[EXERCISE]: Within the data below, count the lines that include "will" and give only the count.
=== Begin Enclosure ===
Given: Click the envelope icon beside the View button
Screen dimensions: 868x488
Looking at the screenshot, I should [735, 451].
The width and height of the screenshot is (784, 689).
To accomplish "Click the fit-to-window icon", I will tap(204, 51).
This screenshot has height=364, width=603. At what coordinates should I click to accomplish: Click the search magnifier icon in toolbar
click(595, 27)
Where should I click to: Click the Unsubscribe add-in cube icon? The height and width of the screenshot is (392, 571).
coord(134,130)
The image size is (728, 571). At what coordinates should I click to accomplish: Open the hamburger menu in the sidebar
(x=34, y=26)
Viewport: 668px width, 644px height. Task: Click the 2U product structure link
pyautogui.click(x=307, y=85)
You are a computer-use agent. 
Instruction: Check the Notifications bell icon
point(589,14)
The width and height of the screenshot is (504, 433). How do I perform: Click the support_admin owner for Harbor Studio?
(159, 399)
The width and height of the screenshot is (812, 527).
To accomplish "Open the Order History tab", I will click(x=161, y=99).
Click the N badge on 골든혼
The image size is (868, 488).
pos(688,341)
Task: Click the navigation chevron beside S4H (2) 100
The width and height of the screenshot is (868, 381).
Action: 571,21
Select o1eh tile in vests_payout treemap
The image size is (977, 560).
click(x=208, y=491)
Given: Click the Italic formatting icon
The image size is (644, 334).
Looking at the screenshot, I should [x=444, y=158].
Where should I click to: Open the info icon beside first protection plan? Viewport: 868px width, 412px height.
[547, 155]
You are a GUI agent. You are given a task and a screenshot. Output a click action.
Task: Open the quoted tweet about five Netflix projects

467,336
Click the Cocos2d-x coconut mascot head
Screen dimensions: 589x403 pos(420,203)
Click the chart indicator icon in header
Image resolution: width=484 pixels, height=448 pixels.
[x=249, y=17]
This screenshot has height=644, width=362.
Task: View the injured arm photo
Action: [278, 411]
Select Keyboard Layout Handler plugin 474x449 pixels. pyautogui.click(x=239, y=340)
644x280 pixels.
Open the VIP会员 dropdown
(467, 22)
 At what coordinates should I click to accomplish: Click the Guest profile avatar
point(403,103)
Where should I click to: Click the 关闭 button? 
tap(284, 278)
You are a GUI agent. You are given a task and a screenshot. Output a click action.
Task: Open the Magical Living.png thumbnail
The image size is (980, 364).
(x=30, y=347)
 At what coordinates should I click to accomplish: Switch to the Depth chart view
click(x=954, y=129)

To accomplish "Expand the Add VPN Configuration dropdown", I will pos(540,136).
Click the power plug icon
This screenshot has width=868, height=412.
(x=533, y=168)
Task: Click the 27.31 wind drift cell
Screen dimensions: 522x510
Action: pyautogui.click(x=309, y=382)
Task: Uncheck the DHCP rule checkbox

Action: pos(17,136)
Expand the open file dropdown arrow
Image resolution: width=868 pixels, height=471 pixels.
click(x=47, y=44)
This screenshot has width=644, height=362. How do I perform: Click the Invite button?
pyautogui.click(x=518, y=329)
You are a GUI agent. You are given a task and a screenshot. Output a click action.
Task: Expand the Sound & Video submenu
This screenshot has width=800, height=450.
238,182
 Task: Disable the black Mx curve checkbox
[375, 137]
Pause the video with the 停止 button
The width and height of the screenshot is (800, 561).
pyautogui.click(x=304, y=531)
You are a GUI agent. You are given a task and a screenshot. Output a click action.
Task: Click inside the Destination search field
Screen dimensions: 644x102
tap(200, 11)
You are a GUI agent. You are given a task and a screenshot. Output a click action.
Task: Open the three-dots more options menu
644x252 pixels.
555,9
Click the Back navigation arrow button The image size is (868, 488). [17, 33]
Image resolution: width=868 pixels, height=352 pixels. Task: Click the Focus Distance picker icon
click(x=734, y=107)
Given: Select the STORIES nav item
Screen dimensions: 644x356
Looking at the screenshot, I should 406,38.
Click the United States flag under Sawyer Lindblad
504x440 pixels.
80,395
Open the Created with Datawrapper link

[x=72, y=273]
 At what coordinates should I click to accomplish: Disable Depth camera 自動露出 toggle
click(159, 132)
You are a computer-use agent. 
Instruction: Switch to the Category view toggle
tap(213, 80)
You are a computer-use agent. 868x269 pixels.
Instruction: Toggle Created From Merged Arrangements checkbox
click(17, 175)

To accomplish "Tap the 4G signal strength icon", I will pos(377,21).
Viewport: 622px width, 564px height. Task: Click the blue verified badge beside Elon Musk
=== End Enclosure ===
[RESULT BELOW]: 4